Paul here turned to a brief discussion of certain objections. First, "What advantage, then, hath the Jew?" He replied, "Much, every way." He then mentioned only one, which he spoke of as being "first of all," meaning of supreme importance, "that they were entrusted with the oracles of God." Therein lay the supreme advantage of the Jew.
Then arises a new question. If man's faith fails, will God be unfaithful? To this the apostle replied that is it impossible for God to be unfaithful. The faithfulness of God is demonstrated by His unchanging attitude toward man. If man sins, God judges him; if man repents, God forgives him.
And yet still another question logically follows. If sin is the means of glorifying God by demonstrating His faithfulness, is it righteous to punish the sinner? The reply is that unless God punishes sin He has no basis on which to judge the world at all.
So far, the whole argument presents a picture of humanity from the divine viewpoint. It is so terrible in itself as to create a sense of hopelessness in us.

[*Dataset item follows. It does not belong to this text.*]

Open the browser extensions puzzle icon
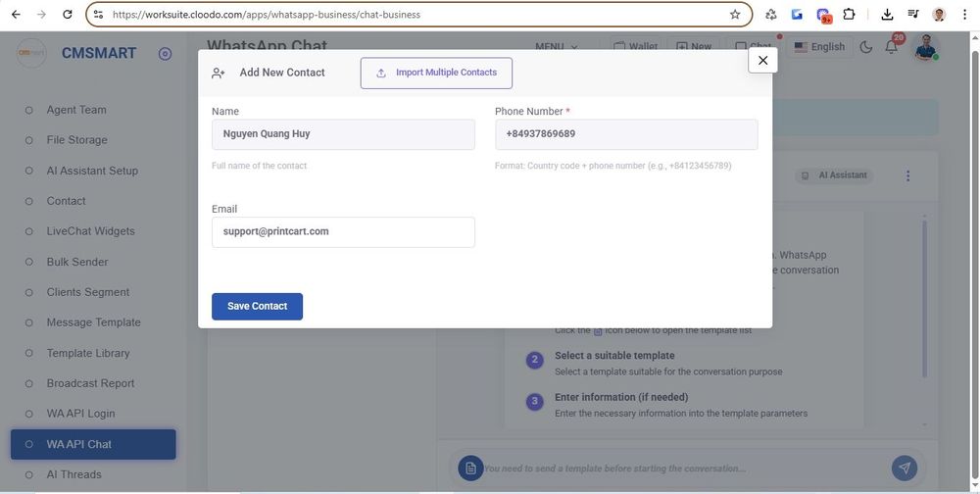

With the words, "but now," the apostle began the declaration of the Gospel. The whole is summarized in the statement that "a righteousness of God ha& been manifested." This righteousness of God is at the disposal of those who believe.

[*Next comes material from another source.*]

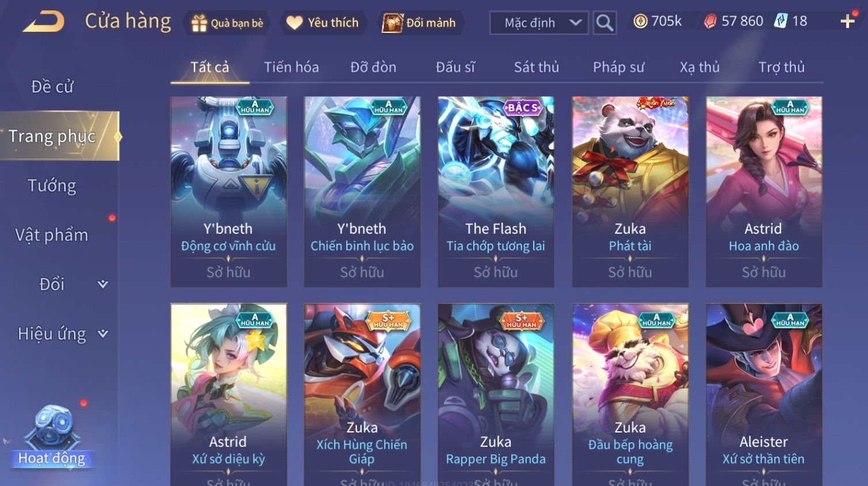Switch to the Trợ thủ tab

[781, 67]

The apostle then told of the great provision of grace by first naming the foundation blessing, or justification, "by His grace"; and then announcing the medium through which grace has operated to that end, "the redemption," a word fraught with infinite meaning, to be more fully unfolded as the argument proceeds; and finally naming the Person, "Christ Jesus," who has accomplished the work of redemption, which issues in the justification of the sinner.

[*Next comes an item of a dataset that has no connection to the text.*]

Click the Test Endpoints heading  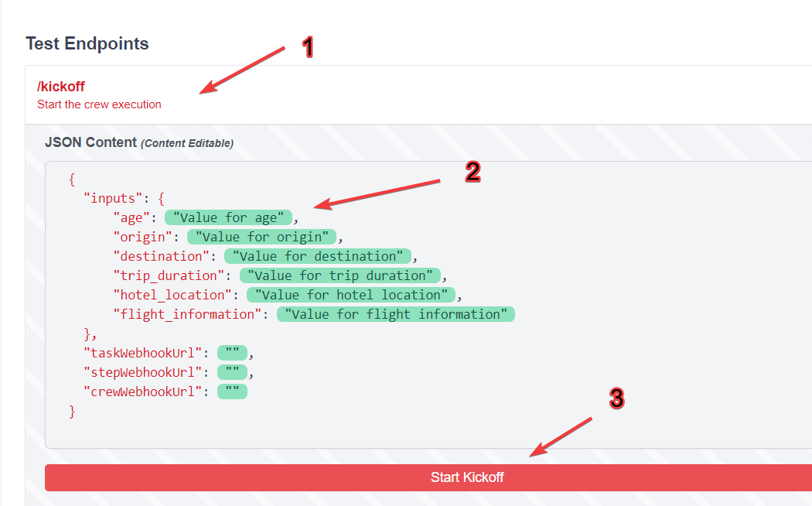87,43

The work of the Cross is set at the heart of this Evangel of salvation, and is seen to be a fulfilment of God's purpose, by God's Son, for the vindication of God's righteousness, in the action of God's forbearance.
The result is now set forth in a statement that is as startling as it is gracious: "That He might Himself be just," or righteous; "and the Justifier," or the One who accounts as righteous "him that hath faith in Jesus." This is the glorious Evangel.